## CHALLENGE
Transcribe everything in the entries from the line containing "The image size is (371, 244)." down to the line containing "Action: coord(727,105)", both included, leaving out the pictures.

## GIVEN RECORDS
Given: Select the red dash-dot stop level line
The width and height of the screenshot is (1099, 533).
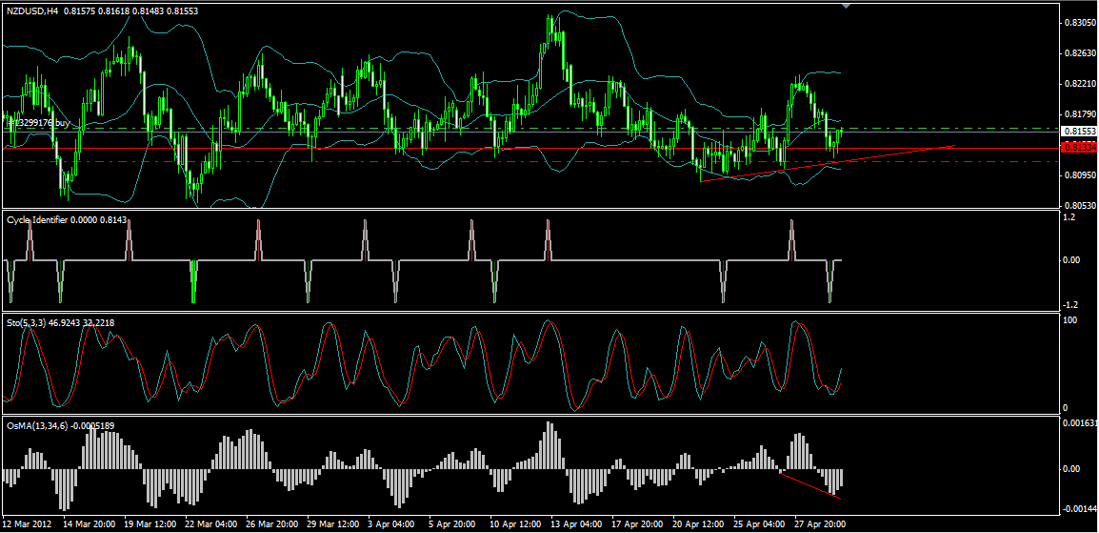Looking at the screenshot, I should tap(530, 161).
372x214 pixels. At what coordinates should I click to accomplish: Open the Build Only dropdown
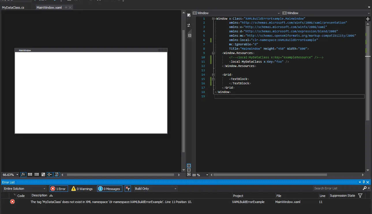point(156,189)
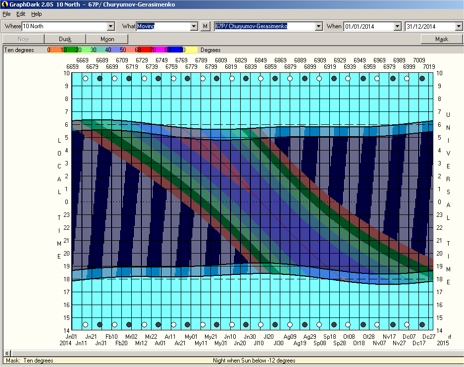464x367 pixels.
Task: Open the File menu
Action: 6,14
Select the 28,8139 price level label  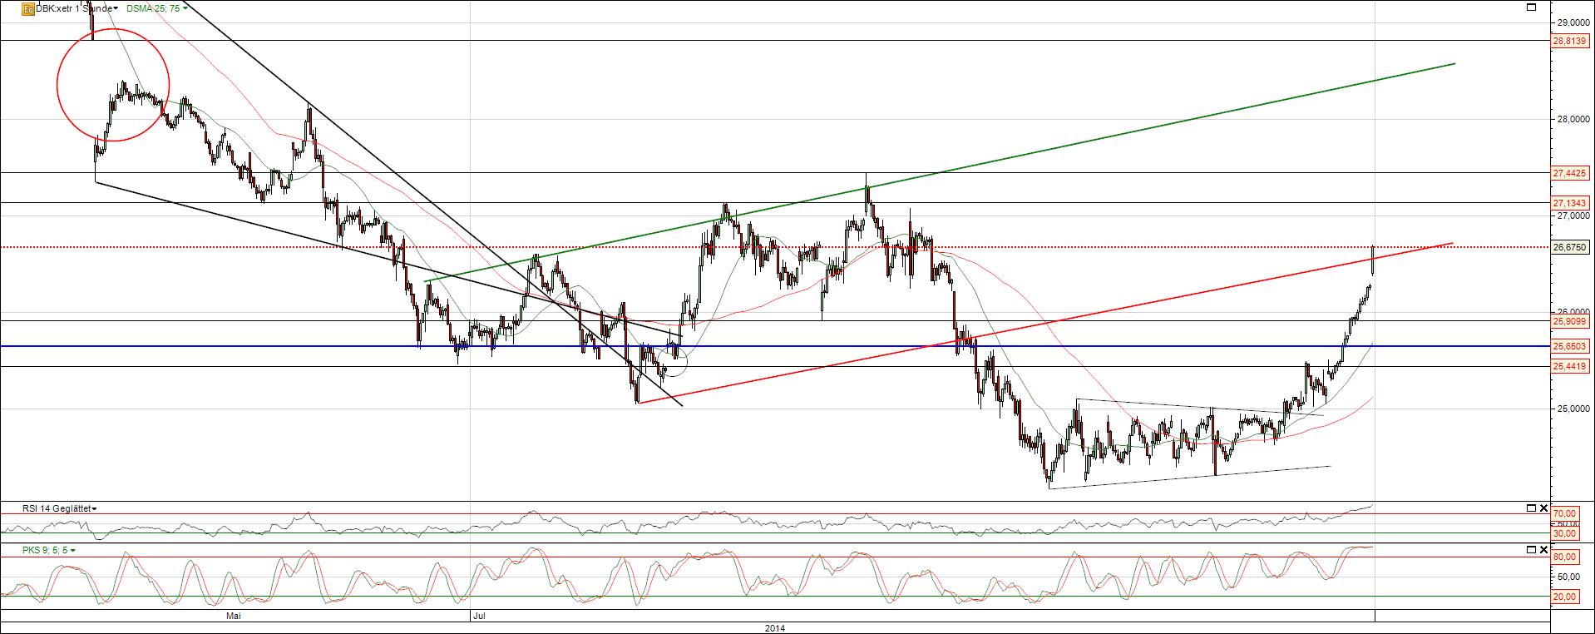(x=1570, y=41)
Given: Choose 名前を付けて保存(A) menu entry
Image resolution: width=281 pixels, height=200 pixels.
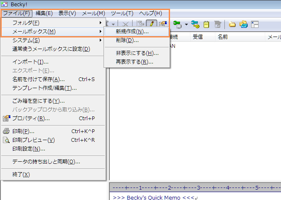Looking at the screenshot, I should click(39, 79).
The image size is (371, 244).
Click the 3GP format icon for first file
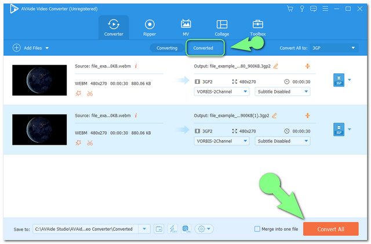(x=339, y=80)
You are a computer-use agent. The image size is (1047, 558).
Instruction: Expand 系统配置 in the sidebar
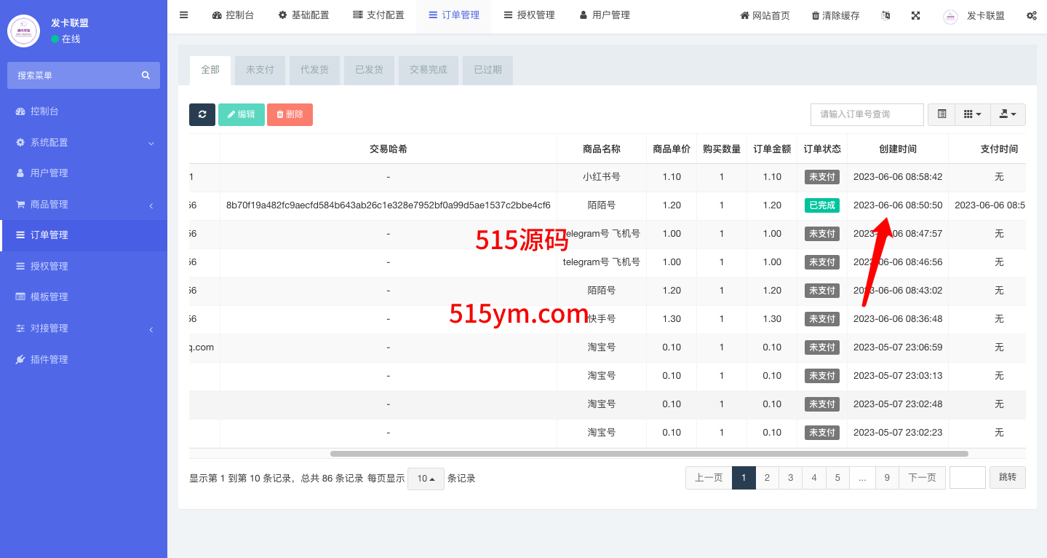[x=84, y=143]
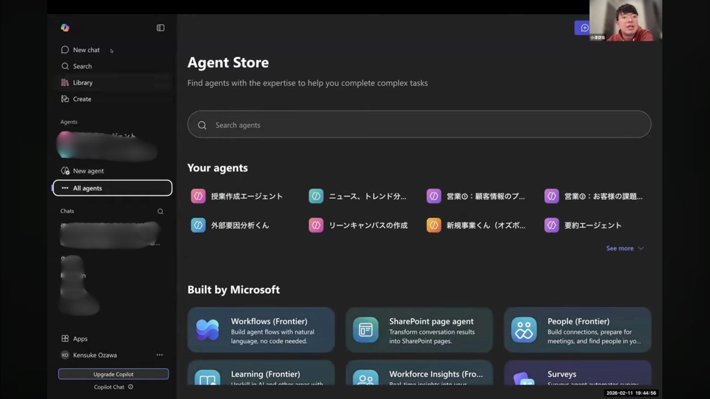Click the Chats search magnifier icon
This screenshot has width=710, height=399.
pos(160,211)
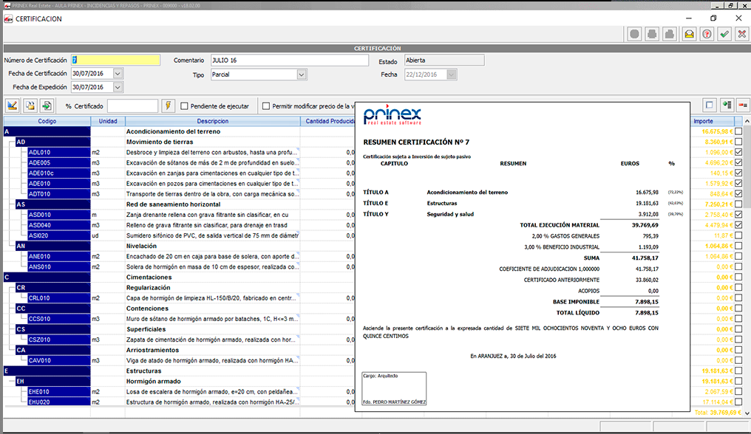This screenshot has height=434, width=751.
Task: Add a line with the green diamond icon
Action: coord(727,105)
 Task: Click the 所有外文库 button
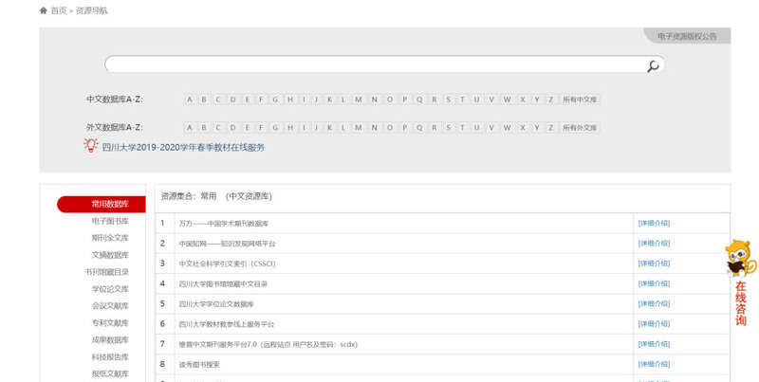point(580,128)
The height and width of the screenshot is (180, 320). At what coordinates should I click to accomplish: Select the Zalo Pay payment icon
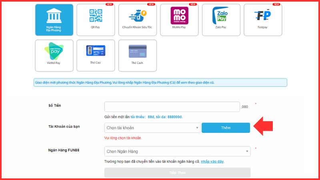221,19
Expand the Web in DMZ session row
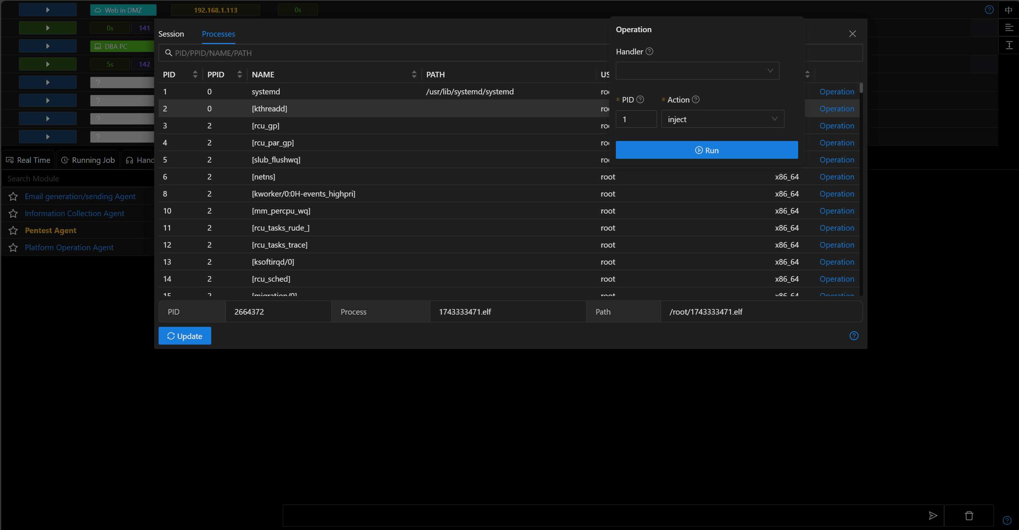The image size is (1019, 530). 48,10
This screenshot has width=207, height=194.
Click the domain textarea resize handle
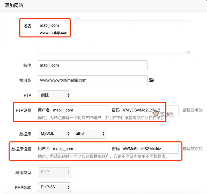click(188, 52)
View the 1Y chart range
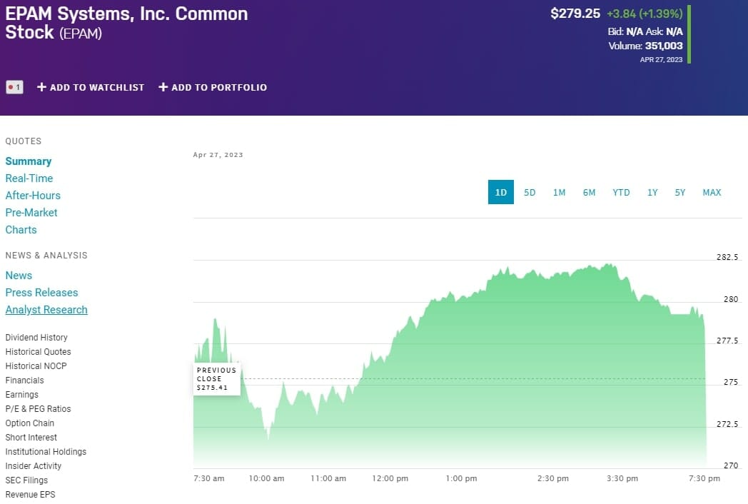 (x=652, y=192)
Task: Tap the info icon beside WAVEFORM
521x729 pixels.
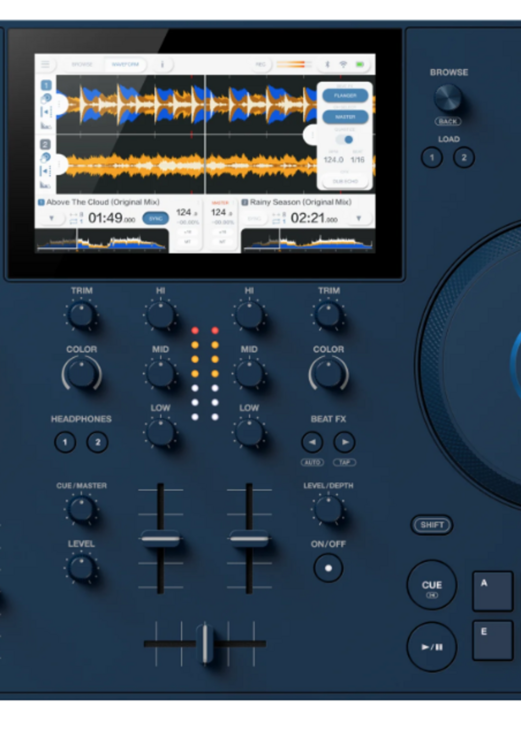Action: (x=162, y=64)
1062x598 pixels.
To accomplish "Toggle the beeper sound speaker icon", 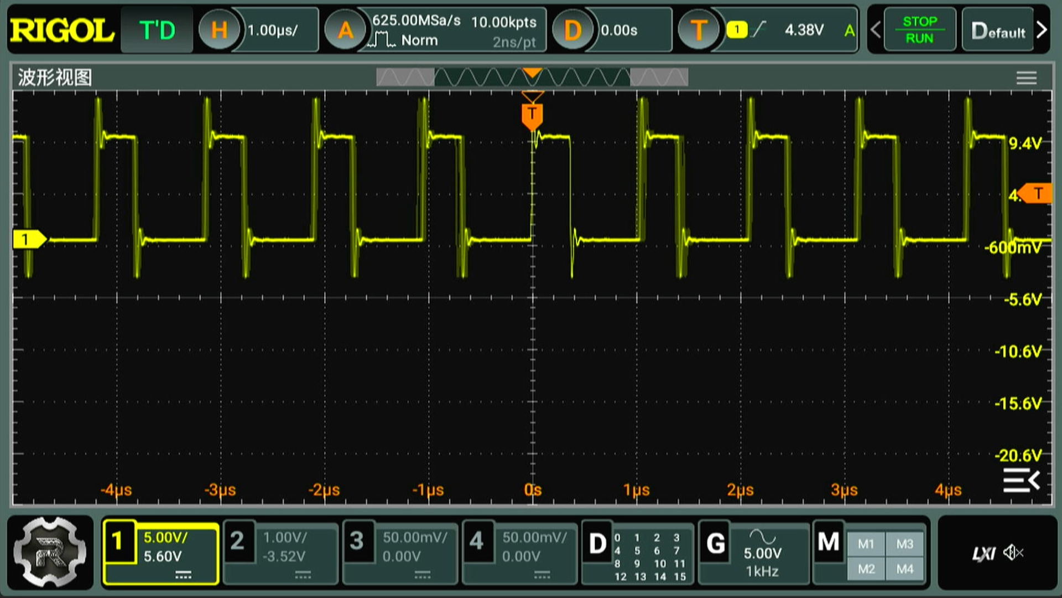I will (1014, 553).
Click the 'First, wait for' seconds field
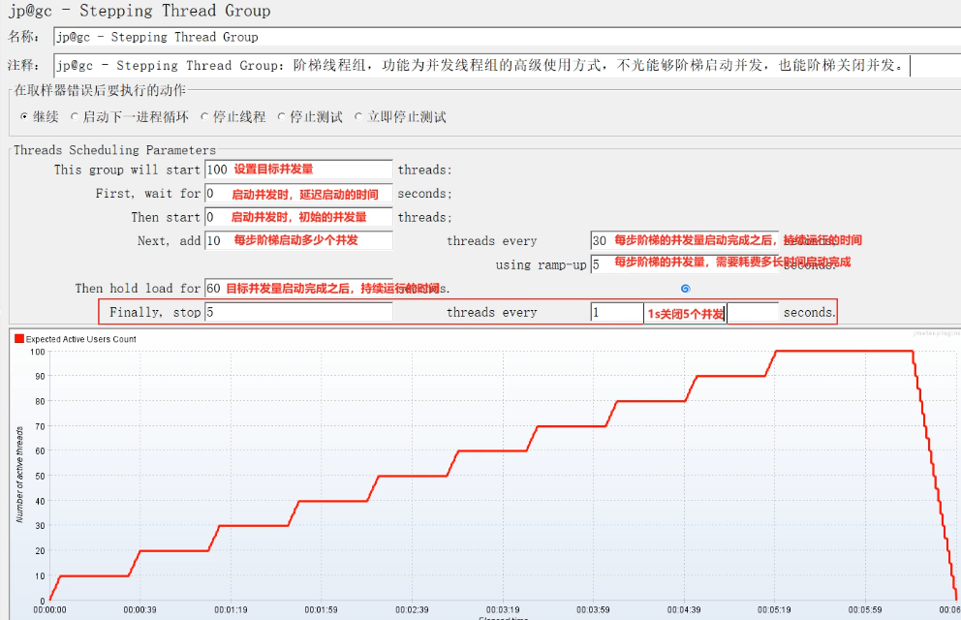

## EXERCISE ANSWER
The image size is (371, 244).
Click the 3GP format icon for first file
(x=339, y=80)
You are a computer-use agent. The image size is (1047, 558).
Instruction: Expand 系统配置 in the sidebar
[x=84, y=143]
Click the Chats search magnifier icon
This screenshot has width=710, height=399.
pos(160,211)
This screenshot has height=434, width=751.
Task: Add a line with the green diamond icon
Action: coord(727,105)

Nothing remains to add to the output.